Wolą Rosję niż gruzińską autonomię

Wolą Rosję niż gruzińską autonomię

Dodano:   /  Zmieniono: 
Przywódca separatystycznej gruzińskiej republiki - Osetii Płd. - odrzucił propozycję szerszej autonomii, przedstawioną przez gruzińskiego prezydenta na forum Zgromadzenia Parlamentarnego RE w Strasburgu.
Prezydent Gruzji Michaił Saakaszwili, występując na forum Zgromadzenia Parlamentarnego Rady Europy w Strasburgu, zapowiedział przyznanie Osetii Południowej szerokiej autonomii, zagwarantowanej w  konstytucji, m.in. prawa do własnego parlamentu i rządu.
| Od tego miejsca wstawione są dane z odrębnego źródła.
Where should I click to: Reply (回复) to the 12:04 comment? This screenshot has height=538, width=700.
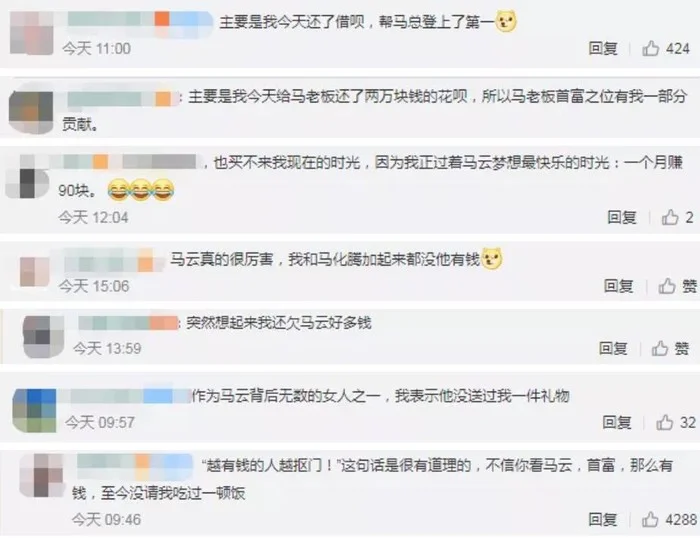pos(622,217)
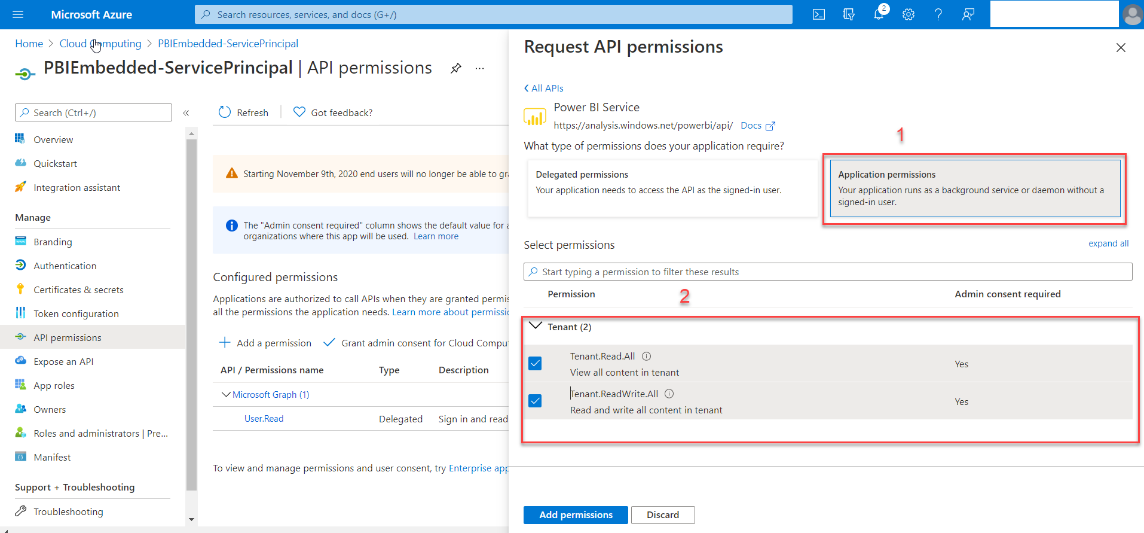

Parlament ten pełniłby kontrolę nad kulturą, edukacją, polityką społeczną, gospodarczą, sprawami porządku publicznego, samorządem lokalnym i ochroną środowiska.

Przywódca Osetii Południowej Edurad Kokojty odrzucił jednak tę propozycję, mówiąc, że "od 15 lat jego republika jest niezależna od Gruzji i że jej mieszkańcy pragną integracji z Rosją". Przypomniał, że 95 proc. mieszkańców Osetii Południowej ma rosyjski paszport, a republika funkcjonuje wg rosyjskiego ustawodawstwa.

Rok temu, po zwycięstwie w wyborach prezydenckich, prezydent Gruzji Michaił Saakaszwili zapowiedział odzyskanie kontroli nad trzema zbuntowanymi republikami: Osetią Południową, Abchazją i Adżarią. Dotąd udało mu się to przeprowadzić w sposób pokojowy jedynie w stosunku do Adżarii.